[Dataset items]

[Start of section]

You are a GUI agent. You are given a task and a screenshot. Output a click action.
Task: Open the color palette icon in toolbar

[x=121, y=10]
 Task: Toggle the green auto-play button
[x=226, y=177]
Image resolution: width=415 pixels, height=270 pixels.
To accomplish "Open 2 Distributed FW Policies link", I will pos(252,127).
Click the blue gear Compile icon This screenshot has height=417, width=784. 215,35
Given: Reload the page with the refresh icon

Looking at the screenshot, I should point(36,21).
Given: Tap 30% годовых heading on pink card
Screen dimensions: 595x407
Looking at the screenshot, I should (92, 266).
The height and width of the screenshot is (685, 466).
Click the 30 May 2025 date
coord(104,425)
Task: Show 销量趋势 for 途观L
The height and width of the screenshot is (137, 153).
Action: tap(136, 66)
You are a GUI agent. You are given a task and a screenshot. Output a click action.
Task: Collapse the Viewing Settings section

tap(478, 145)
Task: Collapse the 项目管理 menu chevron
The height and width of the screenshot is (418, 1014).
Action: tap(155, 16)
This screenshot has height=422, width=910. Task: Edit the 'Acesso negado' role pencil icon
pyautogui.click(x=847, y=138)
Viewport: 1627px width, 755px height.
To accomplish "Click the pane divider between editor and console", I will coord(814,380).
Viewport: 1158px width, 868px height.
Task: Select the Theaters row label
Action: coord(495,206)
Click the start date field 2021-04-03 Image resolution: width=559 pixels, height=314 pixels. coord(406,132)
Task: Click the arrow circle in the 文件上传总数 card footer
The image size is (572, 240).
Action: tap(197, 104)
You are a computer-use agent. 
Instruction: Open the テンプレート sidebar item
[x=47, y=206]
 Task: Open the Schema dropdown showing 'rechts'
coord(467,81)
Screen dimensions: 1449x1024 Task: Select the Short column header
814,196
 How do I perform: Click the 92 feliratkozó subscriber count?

[End of section]

**WHAT TO WORK ON**
Exact copies of all the records are required.

**WRITTEN ANSWER**
You are a GUI agent. You are given a task and a screenshot. Output a click action.
Task: Open the color palette icon in toolbar

[x=121, y=10]
 Task: Toggle the green auto-play button
[x=226, y=177]
Image resolution: width=415 pixels, height=270 pixels.
To accomplish "Open 2 Distributed FW Policies link", I will pos(252,127).
Click the blue gear Compile icon This screenshot has height=417, width=784. 215,35
Given: Reload the page with the refresh icon

Looking at the screenshot, I should point(36,21).
Given: Tap 30% годовых heading on pink card
Screen dimensions: 595x407
Looking at the screenshot, I should (92, 266).
The height and width of the screenshot is (685, 466).
Click the 30 May 2025 date
coord(104,425)
Task: Show 销量趋势 for 途观L
The height and width of the screenshot is (137, 153).
Action: tap(136, 66)
You are a GUI agent. You are given a task and a screenshot. Output a click action.
Task: Collapse the Viewing Settings section

tap(478, 145)
Task: Collapse the 项目管理 menu chevron
The height and width of the screenshot is (418, 1014).
Action: tap(155, 16)
This screenshot has height=422, width=910. Task: Edit the 'Acesso negado' role pencil icon
pyautogui.click(x=847, y=138)
Viewport: 1627px width, 755px height.
To accomplish "Click the pane divider between editor and console", I will coord(814,380).
Viewport: 1158px width, 868px height.
Task: Select the Theaters row label
Action: coord(495,206)
Click the start date field 2021-04-03 Image resolution: width=559 pixels, height=314 pixels. coord(406,132)
Task: Click the arrow circle in the 文件上传总数 card footer
The image size is (572, 240).
Action: tap(197, 104)
You are a computer-use agent. 
Instruction: Open the テンプレート sidebar item
[x=47, y=206]
 Task: Open the Schema dropdown showing 'rechts'
coord(467,81)
Screen dimensions: 1449x1024 Task: Select the Short column header
814,196
 How do I perform: Click the 92 feliratkozó subscriber count?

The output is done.